From the material below, copy each line that holds the word "computer".

[Start of Attachment]

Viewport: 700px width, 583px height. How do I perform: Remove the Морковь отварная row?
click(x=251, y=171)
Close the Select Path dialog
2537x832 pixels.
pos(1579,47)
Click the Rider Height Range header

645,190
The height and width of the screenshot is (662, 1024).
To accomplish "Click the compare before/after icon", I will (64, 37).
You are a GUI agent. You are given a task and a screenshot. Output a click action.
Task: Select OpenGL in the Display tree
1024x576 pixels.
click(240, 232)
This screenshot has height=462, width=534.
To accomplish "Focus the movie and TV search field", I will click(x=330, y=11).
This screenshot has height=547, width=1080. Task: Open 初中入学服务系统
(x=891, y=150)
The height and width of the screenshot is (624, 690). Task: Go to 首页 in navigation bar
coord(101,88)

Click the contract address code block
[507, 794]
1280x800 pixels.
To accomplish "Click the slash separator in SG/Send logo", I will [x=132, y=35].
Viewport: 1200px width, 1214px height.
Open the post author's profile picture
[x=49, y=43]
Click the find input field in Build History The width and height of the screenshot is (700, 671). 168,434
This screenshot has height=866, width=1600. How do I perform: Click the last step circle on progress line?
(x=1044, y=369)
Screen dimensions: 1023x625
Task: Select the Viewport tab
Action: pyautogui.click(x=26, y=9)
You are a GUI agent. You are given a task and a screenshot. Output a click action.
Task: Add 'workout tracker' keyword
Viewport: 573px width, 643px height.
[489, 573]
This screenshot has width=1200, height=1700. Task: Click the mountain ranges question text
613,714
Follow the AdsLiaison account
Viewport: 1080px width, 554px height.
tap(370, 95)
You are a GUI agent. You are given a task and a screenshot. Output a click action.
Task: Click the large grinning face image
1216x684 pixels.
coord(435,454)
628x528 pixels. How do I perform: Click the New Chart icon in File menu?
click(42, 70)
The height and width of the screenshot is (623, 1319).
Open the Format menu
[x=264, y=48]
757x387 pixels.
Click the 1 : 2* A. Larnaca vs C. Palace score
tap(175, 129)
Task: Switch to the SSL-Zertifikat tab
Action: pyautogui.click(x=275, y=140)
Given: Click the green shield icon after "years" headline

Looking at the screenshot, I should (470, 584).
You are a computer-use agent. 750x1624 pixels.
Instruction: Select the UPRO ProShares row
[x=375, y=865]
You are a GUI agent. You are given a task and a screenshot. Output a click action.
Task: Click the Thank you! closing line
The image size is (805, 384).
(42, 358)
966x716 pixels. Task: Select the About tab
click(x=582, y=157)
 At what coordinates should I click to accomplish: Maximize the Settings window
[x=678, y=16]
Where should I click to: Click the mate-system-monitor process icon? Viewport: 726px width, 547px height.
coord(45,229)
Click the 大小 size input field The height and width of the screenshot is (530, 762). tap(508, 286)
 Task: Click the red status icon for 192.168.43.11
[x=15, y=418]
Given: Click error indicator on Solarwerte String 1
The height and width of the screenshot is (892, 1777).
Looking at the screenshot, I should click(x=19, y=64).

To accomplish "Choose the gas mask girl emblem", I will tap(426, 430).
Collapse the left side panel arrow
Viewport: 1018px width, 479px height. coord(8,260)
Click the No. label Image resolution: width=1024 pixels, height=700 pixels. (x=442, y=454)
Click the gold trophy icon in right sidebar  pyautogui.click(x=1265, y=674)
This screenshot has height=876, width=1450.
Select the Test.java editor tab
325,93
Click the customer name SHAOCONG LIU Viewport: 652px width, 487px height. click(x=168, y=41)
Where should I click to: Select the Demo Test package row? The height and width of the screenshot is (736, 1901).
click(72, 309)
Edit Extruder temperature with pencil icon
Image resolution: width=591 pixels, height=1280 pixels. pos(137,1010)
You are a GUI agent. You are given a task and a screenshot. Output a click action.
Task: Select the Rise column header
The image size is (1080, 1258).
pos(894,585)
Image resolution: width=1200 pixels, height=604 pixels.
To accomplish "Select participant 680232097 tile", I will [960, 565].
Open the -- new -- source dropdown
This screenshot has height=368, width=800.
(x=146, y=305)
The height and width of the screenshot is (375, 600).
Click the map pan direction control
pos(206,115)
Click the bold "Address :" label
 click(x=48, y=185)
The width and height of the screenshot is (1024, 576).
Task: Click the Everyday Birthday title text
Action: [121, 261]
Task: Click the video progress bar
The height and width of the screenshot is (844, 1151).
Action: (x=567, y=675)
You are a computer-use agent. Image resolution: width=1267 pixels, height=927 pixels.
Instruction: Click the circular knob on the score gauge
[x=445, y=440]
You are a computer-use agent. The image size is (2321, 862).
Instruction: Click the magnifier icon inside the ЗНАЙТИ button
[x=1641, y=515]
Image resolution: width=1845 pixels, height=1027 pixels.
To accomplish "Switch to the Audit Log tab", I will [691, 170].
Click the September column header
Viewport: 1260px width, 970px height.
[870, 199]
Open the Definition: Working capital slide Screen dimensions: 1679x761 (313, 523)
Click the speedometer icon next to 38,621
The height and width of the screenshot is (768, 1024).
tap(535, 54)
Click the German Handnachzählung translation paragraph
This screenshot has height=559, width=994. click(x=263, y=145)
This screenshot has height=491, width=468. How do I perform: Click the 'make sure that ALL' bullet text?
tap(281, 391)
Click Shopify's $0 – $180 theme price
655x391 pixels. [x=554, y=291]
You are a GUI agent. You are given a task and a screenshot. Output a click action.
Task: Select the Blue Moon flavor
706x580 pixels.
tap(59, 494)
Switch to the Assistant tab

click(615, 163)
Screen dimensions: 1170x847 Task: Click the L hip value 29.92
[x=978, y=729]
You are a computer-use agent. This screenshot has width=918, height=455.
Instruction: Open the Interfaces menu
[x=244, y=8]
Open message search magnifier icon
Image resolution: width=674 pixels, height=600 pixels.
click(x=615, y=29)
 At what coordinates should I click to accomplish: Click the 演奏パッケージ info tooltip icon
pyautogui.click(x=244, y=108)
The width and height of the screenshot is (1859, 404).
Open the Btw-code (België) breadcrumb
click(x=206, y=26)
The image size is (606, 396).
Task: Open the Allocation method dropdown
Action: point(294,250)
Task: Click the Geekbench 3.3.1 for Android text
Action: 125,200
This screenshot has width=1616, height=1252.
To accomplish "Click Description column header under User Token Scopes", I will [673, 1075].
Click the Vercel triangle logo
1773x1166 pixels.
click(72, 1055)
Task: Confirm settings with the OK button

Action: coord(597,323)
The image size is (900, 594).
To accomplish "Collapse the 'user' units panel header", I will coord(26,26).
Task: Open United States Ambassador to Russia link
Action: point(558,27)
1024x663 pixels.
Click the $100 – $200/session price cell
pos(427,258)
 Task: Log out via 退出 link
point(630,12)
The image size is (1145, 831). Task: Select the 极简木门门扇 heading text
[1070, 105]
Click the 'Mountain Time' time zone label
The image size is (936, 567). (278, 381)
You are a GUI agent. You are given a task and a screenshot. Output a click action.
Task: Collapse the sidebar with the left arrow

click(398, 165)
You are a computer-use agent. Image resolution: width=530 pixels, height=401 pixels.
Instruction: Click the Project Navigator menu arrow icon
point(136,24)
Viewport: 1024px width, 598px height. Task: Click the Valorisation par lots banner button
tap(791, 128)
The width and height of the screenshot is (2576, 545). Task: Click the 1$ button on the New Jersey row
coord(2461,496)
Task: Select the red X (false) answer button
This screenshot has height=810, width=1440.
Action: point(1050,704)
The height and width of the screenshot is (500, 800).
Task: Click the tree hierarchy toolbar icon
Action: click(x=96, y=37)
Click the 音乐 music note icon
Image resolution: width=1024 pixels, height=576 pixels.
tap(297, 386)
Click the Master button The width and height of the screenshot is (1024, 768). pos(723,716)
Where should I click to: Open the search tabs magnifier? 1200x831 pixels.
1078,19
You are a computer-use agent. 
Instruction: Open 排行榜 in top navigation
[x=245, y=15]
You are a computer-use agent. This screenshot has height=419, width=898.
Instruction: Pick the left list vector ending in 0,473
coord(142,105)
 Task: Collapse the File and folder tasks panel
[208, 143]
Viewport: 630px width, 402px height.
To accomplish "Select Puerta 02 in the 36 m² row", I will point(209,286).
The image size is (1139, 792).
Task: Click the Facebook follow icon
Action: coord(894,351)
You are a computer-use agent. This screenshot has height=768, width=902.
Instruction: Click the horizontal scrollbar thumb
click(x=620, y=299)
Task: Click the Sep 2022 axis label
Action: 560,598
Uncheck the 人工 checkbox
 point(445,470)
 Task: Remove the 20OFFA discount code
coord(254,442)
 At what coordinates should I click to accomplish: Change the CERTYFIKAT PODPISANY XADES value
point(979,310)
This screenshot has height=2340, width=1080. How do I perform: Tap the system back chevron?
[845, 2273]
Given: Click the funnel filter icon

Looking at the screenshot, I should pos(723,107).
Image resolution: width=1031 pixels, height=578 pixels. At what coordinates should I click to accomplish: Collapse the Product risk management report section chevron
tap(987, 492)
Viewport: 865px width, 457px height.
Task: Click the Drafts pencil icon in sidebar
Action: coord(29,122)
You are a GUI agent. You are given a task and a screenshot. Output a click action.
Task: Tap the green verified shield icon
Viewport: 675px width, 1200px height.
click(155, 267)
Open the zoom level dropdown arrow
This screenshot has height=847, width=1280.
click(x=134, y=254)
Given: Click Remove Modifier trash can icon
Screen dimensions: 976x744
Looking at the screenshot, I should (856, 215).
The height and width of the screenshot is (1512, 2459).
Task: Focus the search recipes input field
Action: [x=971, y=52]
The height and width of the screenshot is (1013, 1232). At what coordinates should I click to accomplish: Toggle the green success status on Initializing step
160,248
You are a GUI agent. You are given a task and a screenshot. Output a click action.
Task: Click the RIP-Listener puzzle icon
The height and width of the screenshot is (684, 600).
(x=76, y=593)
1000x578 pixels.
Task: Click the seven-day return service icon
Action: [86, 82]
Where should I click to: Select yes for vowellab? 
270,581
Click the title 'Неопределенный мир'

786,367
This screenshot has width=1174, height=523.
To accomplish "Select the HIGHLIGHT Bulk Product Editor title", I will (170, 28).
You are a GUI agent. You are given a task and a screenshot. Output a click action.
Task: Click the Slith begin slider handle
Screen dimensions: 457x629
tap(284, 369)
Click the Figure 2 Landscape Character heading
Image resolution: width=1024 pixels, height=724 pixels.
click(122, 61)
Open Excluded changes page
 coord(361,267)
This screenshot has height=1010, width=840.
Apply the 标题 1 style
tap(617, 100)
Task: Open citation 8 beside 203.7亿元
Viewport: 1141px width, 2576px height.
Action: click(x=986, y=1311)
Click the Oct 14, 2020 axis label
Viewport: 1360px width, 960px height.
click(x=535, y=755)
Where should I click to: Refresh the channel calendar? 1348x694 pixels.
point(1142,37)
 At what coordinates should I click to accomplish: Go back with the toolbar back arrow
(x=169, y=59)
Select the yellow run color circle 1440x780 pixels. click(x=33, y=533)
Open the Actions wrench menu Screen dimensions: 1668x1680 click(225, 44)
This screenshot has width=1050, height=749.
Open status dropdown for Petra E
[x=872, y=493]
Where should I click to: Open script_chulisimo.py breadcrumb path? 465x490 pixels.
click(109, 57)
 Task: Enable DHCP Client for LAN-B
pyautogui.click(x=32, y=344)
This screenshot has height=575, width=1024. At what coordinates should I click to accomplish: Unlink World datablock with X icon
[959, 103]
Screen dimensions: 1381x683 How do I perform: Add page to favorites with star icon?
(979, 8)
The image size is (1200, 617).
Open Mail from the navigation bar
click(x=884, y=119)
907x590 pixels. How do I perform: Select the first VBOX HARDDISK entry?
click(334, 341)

[End of Attachment]

Output
You are a computer-use agent. 750x1624 pixels.
You are a computer-use agent. Image resolution: width=1267 pixels, height=927 pixels.
You are a computer-use agent. The image size is (2321, 862).
You are a computer-use agent. This screenshot has width=918, height=455.
You are a computer-use agent. Image resolution: width=530 pixels, height=401 pixels.
You are a computer-use agent. 
You are a computer-use agent. This screenshot has height=419, width=898.
You are a computer-use agent. This screenshot has height=768, width=902.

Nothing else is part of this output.